Please give back, unchanged, every line between the line holding "Screen dimensions: 910x561" and the line holding "will (339, 366).", inclusive.

§

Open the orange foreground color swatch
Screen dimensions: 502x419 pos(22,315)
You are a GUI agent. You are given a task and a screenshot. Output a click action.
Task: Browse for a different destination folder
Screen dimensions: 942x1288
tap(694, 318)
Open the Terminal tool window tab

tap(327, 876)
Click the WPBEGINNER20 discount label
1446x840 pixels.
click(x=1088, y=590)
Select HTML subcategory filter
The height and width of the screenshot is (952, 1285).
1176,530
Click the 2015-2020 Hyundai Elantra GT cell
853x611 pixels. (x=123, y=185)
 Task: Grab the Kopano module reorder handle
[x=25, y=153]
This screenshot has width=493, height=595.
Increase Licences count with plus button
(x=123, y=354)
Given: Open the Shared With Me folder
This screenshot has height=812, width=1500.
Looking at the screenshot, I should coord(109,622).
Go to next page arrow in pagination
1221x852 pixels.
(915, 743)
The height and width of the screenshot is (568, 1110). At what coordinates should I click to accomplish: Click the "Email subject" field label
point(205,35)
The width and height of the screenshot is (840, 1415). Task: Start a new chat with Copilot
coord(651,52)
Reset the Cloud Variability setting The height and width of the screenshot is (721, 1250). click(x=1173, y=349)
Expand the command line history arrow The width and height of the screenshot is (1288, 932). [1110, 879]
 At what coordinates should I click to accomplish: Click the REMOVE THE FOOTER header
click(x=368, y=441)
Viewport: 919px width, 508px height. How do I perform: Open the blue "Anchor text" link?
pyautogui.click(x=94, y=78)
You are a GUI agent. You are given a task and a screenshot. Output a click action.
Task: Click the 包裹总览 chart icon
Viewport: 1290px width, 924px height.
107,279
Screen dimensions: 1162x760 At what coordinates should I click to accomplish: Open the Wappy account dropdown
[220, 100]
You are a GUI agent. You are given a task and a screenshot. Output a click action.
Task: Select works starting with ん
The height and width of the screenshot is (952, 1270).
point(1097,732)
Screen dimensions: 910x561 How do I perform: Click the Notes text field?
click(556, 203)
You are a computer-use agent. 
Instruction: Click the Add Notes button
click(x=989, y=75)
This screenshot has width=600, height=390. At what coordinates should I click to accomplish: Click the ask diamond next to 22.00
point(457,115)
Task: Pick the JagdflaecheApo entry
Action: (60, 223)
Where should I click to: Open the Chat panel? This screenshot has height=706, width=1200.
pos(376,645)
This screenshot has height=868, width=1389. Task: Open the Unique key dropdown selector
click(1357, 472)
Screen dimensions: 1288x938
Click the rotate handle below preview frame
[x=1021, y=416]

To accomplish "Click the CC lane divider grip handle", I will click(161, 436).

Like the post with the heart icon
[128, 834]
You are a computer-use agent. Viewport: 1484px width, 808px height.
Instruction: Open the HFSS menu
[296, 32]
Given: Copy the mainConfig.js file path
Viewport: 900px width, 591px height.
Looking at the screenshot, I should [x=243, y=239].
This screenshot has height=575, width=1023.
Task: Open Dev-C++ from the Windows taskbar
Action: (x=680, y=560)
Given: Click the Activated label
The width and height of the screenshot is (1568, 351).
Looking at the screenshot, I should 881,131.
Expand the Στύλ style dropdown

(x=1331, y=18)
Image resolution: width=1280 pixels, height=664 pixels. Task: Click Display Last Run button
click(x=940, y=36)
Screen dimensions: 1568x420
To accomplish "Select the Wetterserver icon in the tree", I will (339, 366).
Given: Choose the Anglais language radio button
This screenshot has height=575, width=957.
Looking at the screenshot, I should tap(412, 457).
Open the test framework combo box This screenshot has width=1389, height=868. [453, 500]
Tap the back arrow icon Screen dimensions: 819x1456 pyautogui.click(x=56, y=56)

§

*WORKED ANSWER*:
Screen dimensions: 910x561 How do I perform: Click the Notes text field?
click(556, 203)
You are a computer-use agent. 
Instruction: Click the Add Notes button
click(x=989, y=75)
This screenshot has width=600, height=390. At what coordinates should I click to accomplish: Click the ask diamond next to 22.00
point(457,115)
Task: Pick the JagdflaecheApo entry
Action: (60, 223)
Where should I click to: Open the Chat panel? This screenshot has height=706, width=1200.
pos(376,645)
This screenshot has height=868, width=1389. Task: Open the Unique key dropdown selector
click(1357, 472)
Screen dimensions: 1288x938
Click the rotate handle below preview frame
[x=1021, y=416]

To accomplish "Click the CC lane divider grip handle", I will click(161, 436).

Like the post with the heart icon
[128, 834]
You are a computer-use agent. Viewport: 1484px width, 808px height.
Instruction: Open the HFSS menu
[296, 32]
Given: Copy the mainConfig.js file path
Viewport: 900px width, 591px height.
Looking at the screenshot, I should [x=243, y=239].
This screenshot has height=575, width=1023.
Task: Open Dev-C++ from the Windows taskbar
Action: (x=680, y=560)
Given: Click the Activated label
The width and height of the screenshot is (1568, 351).
Looking at the screenshot, I should 881,131.
Expand the Στύλ style dropdown

(x=1331, y=18)
Image resolution: width=1280 pixels, height=664 pixels. Task: Click Display Last Run button
click(x=940, y=36)
Screen dimensions: 1568x420
To accomplish "Select the Wetterserver icon in the tree", I will (339, 366).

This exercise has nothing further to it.